OpenHPI is an open-source software system providing an abstracted interface to managing computer hardware, typically for chassis and rack based servers.[1][2] It is production ready implementation of the Hardware Platform Interface specification from Service Availability Forum, complimenting existing hardware management standards. Founded in 2003, OpenHPI is maintained by the OpenHPI Project.[3][4]
OpenHPI provides resource modeling, sensor management, control, watchdog, inventory data associated with resources, abstracted system event log, hardware events/alarms, and a managed hot-swap interface.[5] It aims for Service Availability beyond High Availability (HA) expectations.[1][4]
The OpenHPI project was conceived by Carrier Grade Linux hardware experts,[3] and announced on the Linux kernel mailing list on 19 March 2003, by Andrea Brugger.

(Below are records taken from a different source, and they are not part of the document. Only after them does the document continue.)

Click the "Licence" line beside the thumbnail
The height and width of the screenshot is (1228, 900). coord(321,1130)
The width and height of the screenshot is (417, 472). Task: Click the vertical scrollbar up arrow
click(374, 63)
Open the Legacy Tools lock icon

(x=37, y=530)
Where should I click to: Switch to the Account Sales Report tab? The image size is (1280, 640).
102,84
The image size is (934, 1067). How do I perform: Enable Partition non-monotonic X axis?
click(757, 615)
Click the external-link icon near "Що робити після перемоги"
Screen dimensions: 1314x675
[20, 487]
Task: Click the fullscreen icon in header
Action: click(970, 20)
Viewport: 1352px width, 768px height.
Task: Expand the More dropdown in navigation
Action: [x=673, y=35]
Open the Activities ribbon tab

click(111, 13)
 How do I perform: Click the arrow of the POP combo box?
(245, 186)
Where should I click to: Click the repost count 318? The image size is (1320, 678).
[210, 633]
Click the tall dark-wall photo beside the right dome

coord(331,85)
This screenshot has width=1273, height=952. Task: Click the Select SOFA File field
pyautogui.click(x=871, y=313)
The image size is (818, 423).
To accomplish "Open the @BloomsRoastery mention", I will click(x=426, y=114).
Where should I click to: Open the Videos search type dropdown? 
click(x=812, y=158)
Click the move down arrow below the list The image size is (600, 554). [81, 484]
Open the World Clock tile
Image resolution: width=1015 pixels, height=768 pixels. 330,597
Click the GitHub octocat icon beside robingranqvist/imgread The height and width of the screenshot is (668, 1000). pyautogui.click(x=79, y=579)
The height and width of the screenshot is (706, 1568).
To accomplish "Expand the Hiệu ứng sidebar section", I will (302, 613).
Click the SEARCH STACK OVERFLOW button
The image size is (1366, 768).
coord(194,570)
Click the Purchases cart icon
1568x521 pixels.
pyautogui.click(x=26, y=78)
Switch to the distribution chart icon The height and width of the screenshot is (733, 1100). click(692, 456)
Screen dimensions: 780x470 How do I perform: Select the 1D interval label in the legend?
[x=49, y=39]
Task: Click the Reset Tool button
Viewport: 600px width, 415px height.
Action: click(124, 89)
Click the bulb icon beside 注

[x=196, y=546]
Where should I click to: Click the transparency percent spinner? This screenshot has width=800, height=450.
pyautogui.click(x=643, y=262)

OpenHPI was described as "a universal interface for creating resource system models, such as chassis and rack-based servers, but extendable for other domains such as clustering, virtualization, and simulation". It had modular hardware support implemented using a plugin architecture, the top-level OpenHPI implementation being independent of the underlying hardware.[6] Supporters include IBM, Intel, Samsung, HPE, and others technical equipment manufacturers.
The following features are supported by OpenHPI software:[2]
OpenHPI also provides a set of client programs as examples for typical HPI usage, for testing, or invocation from scripts. The hpi_shell is a command shell for calling HPI functions interactively.